[Stored data]
┌──

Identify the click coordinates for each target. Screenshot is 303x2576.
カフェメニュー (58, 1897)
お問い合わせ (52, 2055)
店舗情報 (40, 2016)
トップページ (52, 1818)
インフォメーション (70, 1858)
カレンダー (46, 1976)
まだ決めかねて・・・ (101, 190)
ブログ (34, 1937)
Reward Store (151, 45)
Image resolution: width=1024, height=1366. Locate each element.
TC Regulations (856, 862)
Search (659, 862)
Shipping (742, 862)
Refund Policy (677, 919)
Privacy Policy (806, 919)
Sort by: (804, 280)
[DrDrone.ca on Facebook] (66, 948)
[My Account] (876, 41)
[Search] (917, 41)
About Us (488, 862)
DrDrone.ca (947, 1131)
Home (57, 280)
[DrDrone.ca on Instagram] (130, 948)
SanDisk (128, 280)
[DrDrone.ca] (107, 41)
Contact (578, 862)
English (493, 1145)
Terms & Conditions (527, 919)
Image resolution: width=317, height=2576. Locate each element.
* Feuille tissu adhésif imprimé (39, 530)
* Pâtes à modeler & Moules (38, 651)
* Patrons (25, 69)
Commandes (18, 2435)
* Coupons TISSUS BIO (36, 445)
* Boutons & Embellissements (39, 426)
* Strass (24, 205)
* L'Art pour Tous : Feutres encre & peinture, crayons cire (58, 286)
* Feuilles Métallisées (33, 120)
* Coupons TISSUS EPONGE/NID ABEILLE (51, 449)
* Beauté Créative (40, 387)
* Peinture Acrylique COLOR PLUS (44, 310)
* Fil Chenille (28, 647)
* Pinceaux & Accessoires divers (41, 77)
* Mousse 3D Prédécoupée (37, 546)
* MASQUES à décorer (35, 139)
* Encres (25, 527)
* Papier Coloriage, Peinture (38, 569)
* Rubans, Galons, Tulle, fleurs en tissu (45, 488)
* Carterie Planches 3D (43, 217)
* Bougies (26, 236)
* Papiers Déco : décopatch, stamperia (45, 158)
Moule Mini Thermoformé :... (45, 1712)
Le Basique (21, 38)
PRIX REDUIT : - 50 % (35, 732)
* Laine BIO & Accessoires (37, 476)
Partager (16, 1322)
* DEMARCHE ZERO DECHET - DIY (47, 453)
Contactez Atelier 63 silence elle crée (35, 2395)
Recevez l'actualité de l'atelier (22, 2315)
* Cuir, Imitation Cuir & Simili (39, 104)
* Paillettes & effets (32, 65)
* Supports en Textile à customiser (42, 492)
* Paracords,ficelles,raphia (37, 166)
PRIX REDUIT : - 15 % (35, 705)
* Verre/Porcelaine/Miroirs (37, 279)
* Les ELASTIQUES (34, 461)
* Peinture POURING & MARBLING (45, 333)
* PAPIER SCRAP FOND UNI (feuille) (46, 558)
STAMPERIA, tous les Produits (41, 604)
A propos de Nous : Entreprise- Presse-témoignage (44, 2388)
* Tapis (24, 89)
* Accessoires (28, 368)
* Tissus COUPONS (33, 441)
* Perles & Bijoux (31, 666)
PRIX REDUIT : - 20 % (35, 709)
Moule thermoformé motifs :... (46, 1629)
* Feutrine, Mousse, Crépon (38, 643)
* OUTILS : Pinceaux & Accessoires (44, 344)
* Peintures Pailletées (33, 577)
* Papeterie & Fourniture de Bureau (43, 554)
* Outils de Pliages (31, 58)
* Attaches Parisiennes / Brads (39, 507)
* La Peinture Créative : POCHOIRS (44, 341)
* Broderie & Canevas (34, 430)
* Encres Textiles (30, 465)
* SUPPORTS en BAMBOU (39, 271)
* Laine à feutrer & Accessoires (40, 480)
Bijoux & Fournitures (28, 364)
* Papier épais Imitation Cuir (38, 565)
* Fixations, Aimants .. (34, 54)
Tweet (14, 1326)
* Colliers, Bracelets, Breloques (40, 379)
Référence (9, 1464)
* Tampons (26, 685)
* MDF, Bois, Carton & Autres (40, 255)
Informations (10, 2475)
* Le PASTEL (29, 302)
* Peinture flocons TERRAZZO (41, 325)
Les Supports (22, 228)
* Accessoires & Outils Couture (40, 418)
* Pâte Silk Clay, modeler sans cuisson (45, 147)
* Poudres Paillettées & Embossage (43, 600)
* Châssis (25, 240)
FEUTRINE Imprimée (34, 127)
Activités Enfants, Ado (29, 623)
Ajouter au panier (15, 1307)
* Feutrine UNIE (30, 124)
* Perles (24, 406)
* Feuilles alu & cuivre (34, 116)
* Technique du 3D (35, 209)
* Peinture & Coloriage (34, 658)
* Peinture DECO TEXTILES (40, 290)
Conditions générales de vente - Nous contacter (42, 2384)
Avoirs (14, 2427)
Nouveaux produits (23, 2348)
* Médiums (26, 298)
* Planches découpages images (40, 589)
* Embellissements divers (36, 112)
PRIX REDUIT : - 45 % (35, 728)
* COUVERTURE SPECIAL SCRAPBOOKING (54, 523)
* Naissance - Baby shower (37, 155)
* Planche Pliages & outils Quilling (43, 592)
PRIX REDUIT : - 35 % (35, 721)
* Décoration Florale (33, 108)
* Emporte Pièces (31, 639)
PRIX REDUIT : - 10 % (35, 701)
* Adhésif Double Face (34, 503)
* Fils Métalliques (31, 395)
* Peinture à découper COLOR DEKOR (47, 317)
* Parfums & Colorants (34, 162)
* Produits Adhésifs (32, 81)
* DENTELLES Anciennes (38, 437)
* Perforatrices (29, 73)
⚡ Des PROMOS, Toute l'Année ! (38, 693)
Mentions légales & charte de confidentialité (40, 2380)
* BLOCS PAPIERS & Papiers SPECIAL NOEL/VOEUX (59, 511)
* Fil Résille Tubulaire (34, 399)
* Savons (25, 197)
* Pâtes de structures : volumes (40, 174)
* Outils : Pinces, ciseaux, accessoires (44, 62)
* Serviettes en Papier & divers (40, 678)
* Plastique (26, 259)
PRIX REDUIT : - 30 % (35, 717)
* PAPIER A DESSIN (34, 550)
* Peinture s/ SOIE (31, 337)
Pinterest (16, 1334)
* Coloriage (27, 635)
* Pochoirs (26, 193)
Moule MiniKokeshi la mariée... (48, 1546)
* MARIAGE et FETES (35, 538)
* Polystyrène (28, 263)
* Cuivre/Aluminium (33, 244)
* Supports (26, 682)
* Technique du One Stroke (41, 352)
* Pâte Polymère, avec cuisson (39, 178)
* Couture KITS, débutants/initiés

└──

*HOW TO COMPLETE THIS TASK*
A verbatim copy of all the entries above is requested.

*RESULT FOR THIS TASK*
Identify the click coordinates for each target. Screenshot is 303x2576.
カフェメニュー (58, 1897)
お問い合わせ (52, 2055)
店舗情報 (40, 2016)
トップページ (52, 1818)
インフォメーション (70, 1858)
カレンダー (46, 1976)
まだ決めかねて・・・ (101, 190)
ブログ (34, 1937)
Reward Store (151, 45)
Image resolution: width=1024, height=1366. Locate each element.
TC Regulations (856, 862)
Search (659, 862)
Shipping (742, 862)
Refund Policy (677, 919)
Privacy Policy (806, 919)
Sort by: (804, 280)
[DrDrone.ca on Facebook] (66, 948)
[My Account] (876, 41)
[Search] (917, 41)
About Us (488, 862)
DrDrone.ca (947, 1131)
Home (57, 280)
[DrDrone.ca on Instagram] (130, 948)
SanDisk (128, 280)
[DrDrone.ca] (107, 41)
Contact (578, 862)
English (493, 1145)
Terms & Conditions (527, 919)
Image resolution: width=317, height=2576. Locate each element.
* Feuille tissu adhésif imprimé (39, 530)
* Pâtes à modeler & Moules (38, 651)
* Patrons (25, 69)
Commandes (18, 2435)
* Coupons TISSUS BIO (36, 445)
* Boutons & Embellissements (39, 426)
* Strass (24, 205)
* L'Art pour Tous : Feutres encre & peinture, crayons cire (58, 286)
* Feuilles Métallisées (33, 120)
* Coupons TISSUS EPONGE/NID ABEILLE (51, 449)
* Beauté Créative (40, 387)
* Peinture Acrylique COLOR PLUS (44, 310)
* Fil Chenille (28, 647)
* Pinceaux & Accessoires divers (41, 77)
* Mousse 3D Prédécoupée (37, 546)
* MASQUES à décorer (35, 139)
* Encres (25, 527)
* Papier Coloriage, Peinture (38, 569)
* Rubans, Galons, Tulle, fleurs en tissu (45, 488)
* Carterie Planches 3D (43, 217)
* Bougies (26, 236)
* Papiers Déco : décopatch, stamperia (45, 158)
Moule Mini Thermoformé :... (45, 1712)
Le Basique (21, 38)
PRIX REDUIT : - 50 % (35, 732)
* Laine BIO & Accessoires (37, 476)
Partager (16, 1322)
* DEMARCHE ZERO DECHET - DIY (47, 453)
Contactez Atelier 63 silence elle crée (35, 2395)
Recevez l'actualité de l'atelier (22, 2315)
* Cuir, Imitation Cuir & Simili (39, 104)
* Paillettes & effets (32, 65)
* Supports en Textile à customiser (42, 492)
* Paracords,ficelles,raphia (37, 166)
PRIX REDUIT : - 15 % (35, 705)
* Verre/Porcelaine/Miroirs (37, 279)
* Les ELASTIQUES (34, 461)
* Peinture POURING & MARBLING (45, 333)
* PAPIER SCRAP FOND UNI (feuille) (46, 558)
STAMPERIA, tous les Produits (41, 604)
A propos de Nous : Entreprise- Presse-témoignage (44, 2388)
* Tapis (24, 89)
* Accessoires (28, 368)
* Tissus COUPONS (33, 441)
* Perles & Bijoux (31, 666)
PRIX REDUIT : - 20 % (35, 709)
Moule thermoformé motifs :... (46, 1629)
* Feutrine, Mousse, Crépon (38, 643)
* OUTILS : Pinceaux & Accessoires (44, 344)
* Peintures Pailletées (33, 577)
* Papeterie & Fourniture de Bureau (43, 554)
* Outils de Pliages (31, 58)
* Attaches Parisiennes / Brads (39, 507)
* La Peinture Créative : POCHOIRS (44, 341)
* Broderie & Canevas (34, 430)
* Encres Textiles (30, 465)
* SUPPORTS en BAMBOU (39, 271)
* Laine à feutrer & Accessoires (40, 480)
Bijoux & Fournitures (28, 364)
* Papier épais Imitation Cuir (38, 565)
* Fixations, Aimants .. (34, 54)
Tweet (14, 1326)
* Colliers, Bracelets, Breloques (40, 379)
Référence (9, 1464)
* Tampons (26, 685)
* MDF, Bois, Carton & Autres (40, 255)
Informations (10, 2475)
* Le PASTEL (29, 302)
* Peinture flocons TERRAZZO (41, 325)
Les Supports (22, 228)
* Accessoires & Outils Couture (40, 418)
* Pâte Silk Clay, modeler sans cuisson (45, 147)
* Poudres Paillettées & Embossage (43, 600)
* Châssis (25, 240)
FEUTRINE Imprimée (34, 127)
Activités Enfants, Ado (29, 623)
Ajouter au panier (15, 1307)
* Feutrine UNIE (30, 124)
* Perles (24, 406)
* Feuilles alu & cuivre (34, 116)
* Technique du 3D (35, 209)
* Peinture & Coloriage (34, 658)
* Peinture DECO TEXTILES (40, 290)
Conditions générales de vente - Nous contacter (42, 2384)
Avoirs (14, 2427)
Nouveaux produits (23, 2348)
* Médiums (26, 298)
* Planches découpages images (40, 589)
* Embellissements divers (36, 112)
PRIX REDUIT : - 45 % (35, 728)
* COUVERTURE SPECIAL SCRAPBOOKING (54, 523)
* Naissance - Baby shower (37, 155)
* Planche Pliages & outils Quilling (43, 592)
PRIX REDUIT : - 35 % (35, 721)
* Décoration Florale (33, 108)
* Emporte Pièces (31, 639)
PRIX REDUIT : - 10 % (35, 701)
* Adhésif Double Face (34, 503)
* Fils Métalliques (31, 395)
* Peinture à découper COLOR DEKOR (47, 317)
* Parfums & Colorants (34, 162)
* Produits Adhésifs (32, 81)
* DENTELLES Anciennes (38, 437)
* Perforatrices (29, 73)
⚡ Des PROMOS, Toute l'Année ! (38, 693)
Mentions légales & charte de confidentialité (40, 2380)
* BLOCS PAPIERS & Papiers SPECIAL NOEL/VOEUX (59, 511)
* Fil Résille Tubulaire (34, 399)
* Savons (25, 197)
* Pâtes de structures : volumes (40, 174)
* Outils : Pinces, ciseaux, accessoires (44, 62)
* Serviettes en Papier & divers (40, 678)
* Plastique (26, 259)
PRIX REDUIT : - 30 % (35, 717)
* PAPIER A DESSIN (34, 550)
* Peinture s/ SOIE (31, 337)
Pinterest (16, 1334)
* Coloriage (27, 635)
* Pochoirs (26, 193)
Moule MiniKokeshi la mariée... (48, 1546)
* MARIAGE et FETES (35, 538)
* Polystyrène (28, 263)
* Cuivre/Aluminium (33, 244)
* Supports (26, 682)
* Technique du One Stroke (41, 352)
* Pâte Polymère, avec cuisson (39, 178)
* Couture KITS, débutants/initiés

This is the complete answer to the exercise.